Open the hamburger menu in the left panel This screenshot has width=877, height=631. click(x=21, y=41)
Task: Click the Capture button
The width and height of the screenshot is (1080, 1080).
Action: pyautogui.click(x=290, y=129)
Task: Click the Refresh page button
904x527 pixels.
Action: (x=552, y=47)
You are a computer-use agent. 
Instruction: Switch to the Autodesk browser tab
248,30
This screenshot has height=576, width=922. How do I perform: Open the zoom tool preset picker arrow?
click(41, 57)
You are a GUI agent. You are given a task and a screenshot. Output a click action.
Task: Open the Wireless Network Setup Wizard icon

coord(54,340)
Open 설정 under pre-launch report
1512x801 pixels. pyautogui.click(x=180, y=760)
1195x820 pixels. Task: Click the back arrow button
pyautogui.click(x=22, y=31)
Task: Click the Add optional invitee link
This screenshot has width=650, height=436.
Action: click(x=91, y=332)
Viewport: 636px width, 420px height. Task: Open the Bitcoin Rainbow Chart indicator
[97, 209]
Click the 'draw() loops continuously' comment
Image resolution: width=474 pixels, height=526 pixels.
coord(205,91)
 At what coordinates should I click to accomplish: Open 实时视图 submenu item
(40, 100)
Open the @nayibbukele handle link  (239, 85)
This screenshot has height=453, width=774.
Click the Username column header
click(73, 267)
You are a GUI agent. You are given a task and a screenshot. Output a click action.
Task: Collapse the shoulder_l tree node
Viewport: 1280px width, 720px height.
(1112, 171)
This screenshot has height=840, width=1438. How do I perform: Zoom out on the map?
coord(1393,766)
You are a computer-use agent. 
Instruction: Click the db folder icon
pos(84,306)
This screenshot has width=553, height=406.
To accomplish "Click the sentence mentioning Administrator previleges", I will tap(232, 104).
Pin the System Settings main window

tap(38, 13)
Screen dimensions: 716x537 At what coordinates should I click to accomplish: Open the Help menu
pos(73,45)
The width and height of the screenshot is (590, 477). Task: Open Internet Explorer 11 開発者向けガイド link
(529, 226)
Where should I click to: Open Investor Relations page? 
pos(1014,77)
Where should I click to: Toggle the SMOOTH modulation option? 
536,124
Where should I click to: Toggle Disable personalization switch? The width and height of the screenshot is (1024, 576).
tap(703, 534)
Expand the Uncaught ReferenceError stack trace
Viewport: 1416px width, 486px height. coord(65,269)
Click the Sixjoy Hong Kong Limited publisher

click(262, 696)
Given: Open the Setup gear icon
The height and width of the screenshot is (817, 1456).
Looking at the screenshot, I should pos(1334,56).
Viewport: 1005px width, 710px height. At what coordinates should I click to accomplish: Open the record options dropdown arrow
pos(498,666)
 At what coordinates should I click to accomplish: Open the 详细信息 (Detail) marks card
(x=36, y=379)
================
(Problem to solve):
Type out the whole listing above again, exactly as it stands.

(Answer to this exercise):
Open the hamburger menu in the left panel This screenshot has width=877, height=631. click(x=21, y=41)
Task: Click the Capture button
The width and height of the screenshot is (1080, 1080).
Action: pyautogui.click(x=290, y=129)
Task: Click the Refresh page button
904x527 pixels.
Action: (x=552, y=47)
You are a computer-use agent. 
Instruction: Switch to the Autodesk browser tab
248,30
This screenshot has height=576, width=922. How do I perform: Open the zoom tool preset picker arrow?
click(41, 57)
You are a GUI agent. You are given a task and a screenshot. Output a click action.
Task: Open the Wireless Network Setup Wizard icon

coord(54,340)
Open 설정 under pre-launch report
1512x801 pixels. pyautogui.click(x=180, y=760)
1195x820 pixels. Task: Click the back arrow button
pyautogui.click(x=22, y=31)
Task: Click the Add optional invitee link
This screenshot has width=650, height=436.
Action: click(x=91, y=332)
Viewport: 636px width, 420px height. Task: Open the Bitcoin Rainbow Chart indicator
[97, 209]
Click the 'draw() loops continuously' comment
Image resolution: width=474 pixels, height=526 pixels.
coord(205,91)
 At what coordinates should I click to accomplish: Open 实时视图 submenu item
(40, 100)
Open the @nayibbukele handle link  (239, 85)
This screenshot has height=453, width=774.
Click the Username column header
click(73, 267)
You are a GUI agent. You are given a task and a screenshot. Output a click action.
Task: Collapse the shoulder_l tree node
Viewport: 1280px width, 720px height.
(1112, 171)
This screenshot has height=840, width=1438. How do I perform: Zoom out on the map?
coord(1393,766)
You are a computer-use agent. 
Instruction: Click the db folder icon
pos(84,306)
This screenshot has width=553, height=406.
To accomplish "Click the sentence mentioning Administrator previleges", I will tap(232, 104).
Pin the System Settings main window

tap(38, 13)
Screen dimensions: 716x537 At what coordinates should I click to accomplish: Open the Help menu
pos(73,45)
The width and height of the screenshot is (590, 477). Task: Open Internet Explorer 11 開発者向けガイド link
(529, 226)
Where should I click to: Open Investor Relations page? 
pos(1014,77)
Where should I click to: Toggle the SMOOTH modulation option? 
536,124
Where should I click to: Toggle Disable personalization switch? The width and height of the screenshot is (1024, 576).
tap(703, 534)
Expand the Uncaught ReferenceError stack trace
Viewport: 1416px width, 486px height. coord(65,269)
Click the Sixjoy Hong Kong Limited publisher

click(262, 696)
Given: Open the Setup gear icon
The height and width of the screenshot is (817, 1456).
Looking at the screenshot, I should pos(1334,56).
Viewport: 1005px width, 710px height. At what coordinates should I click to accomplish: Open the record options dropdown arrow
pos(498,666)
 At what coordinates should I click to accomplish: Open the 详细信息 (Detail) marks card
(x=36, y=379)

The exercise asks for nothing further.